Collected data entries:

|---|

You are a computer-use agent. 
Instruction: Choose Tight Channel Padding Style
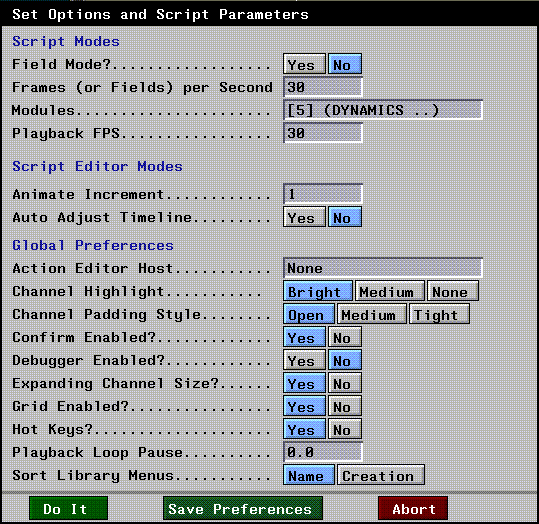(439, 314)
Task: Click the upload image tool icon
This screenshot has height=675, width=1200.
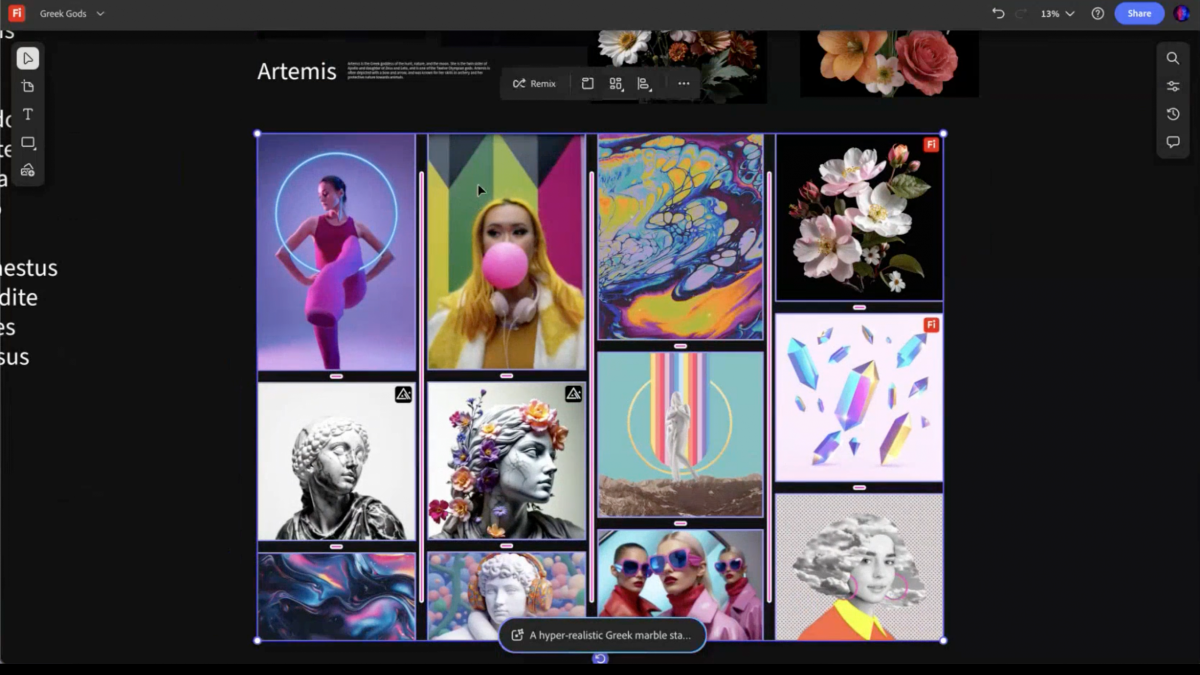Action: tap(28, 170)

|---|

- Directions for this task -
The copy you output must match the entries above exactly, except that it has no pictures.

- Answer to this task -
You are a computer-use agent. 
Instruction: Choose Tight Channel Padding Style
(439, 314)
Task: Click the upload image tool icon
This screenshot has height=675, width=1200.
Action: tap(28, 170)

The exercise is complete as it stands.